:: EXERCISE INPUT
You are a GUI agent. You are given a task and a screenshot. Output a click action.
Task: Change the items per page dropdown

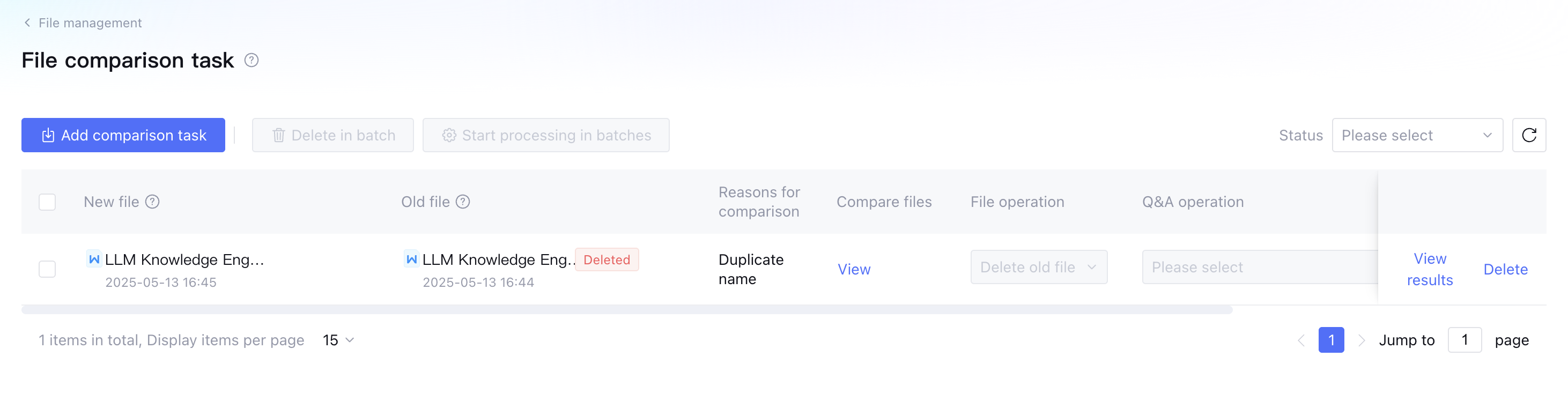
::::
:: EXERCISE INPUT
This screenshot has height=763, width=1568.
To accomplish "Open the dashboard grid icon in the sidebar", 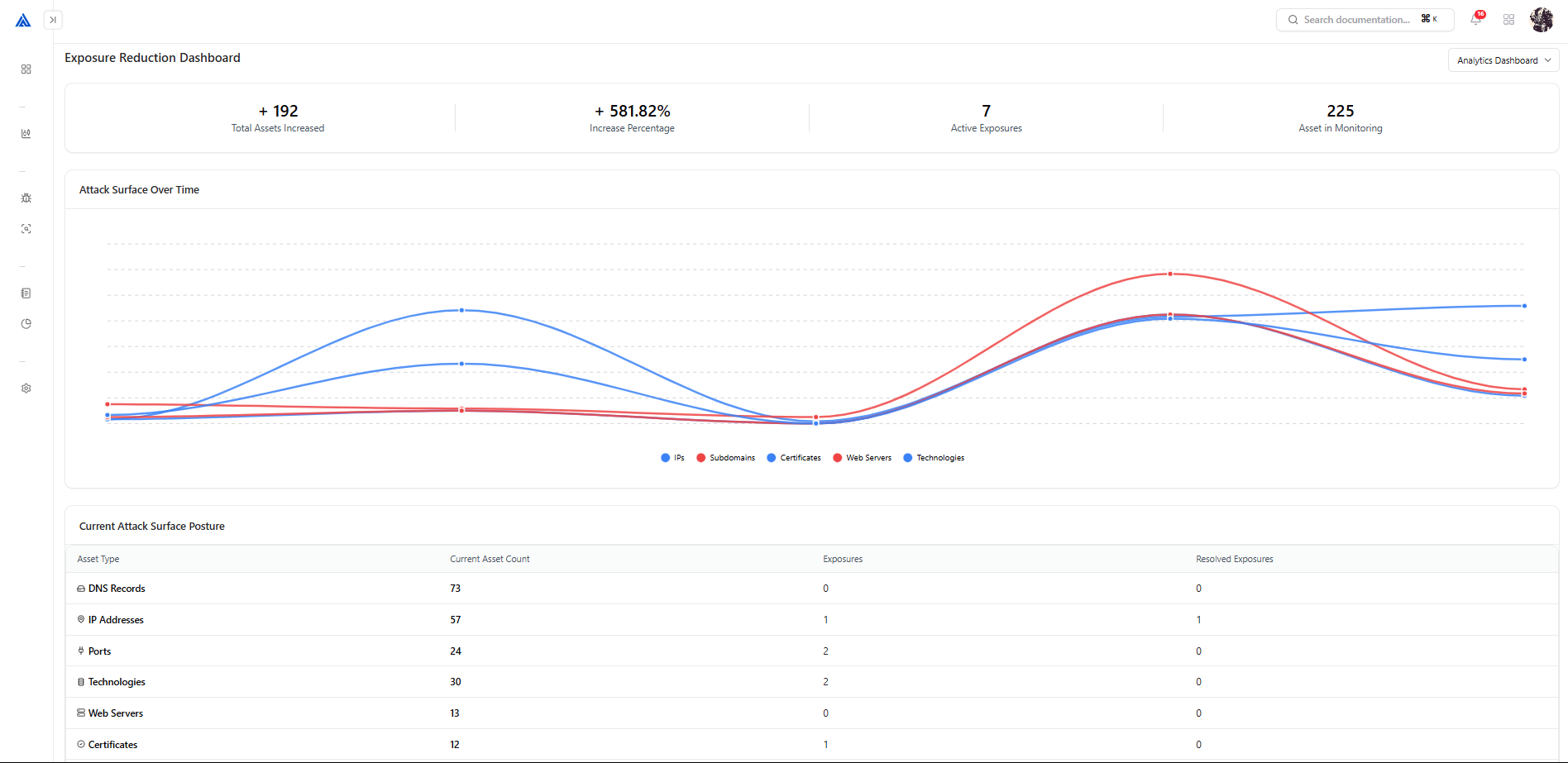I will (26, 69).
::::
:: EXERCISE INPUT
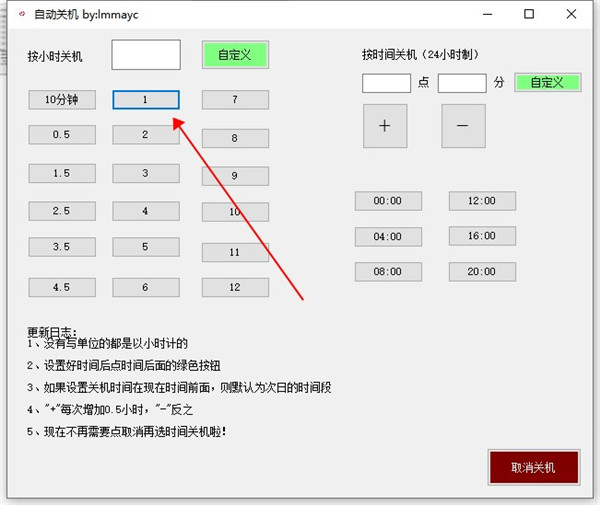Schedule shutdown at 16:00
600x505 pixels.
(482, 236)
::::
◆ WORK INSTRUCTION ◆
Reproduce the lines of the entries above from the one with "You are a GUI" to the one with "Task: Change the items per page dropdown", both included, exactly and without any other line.

◆ EXERCISE OUTPUT ◆
You are a GUI agent. You are given a task and a screenshot. Output a click action.
Task: Change the items per page dropdown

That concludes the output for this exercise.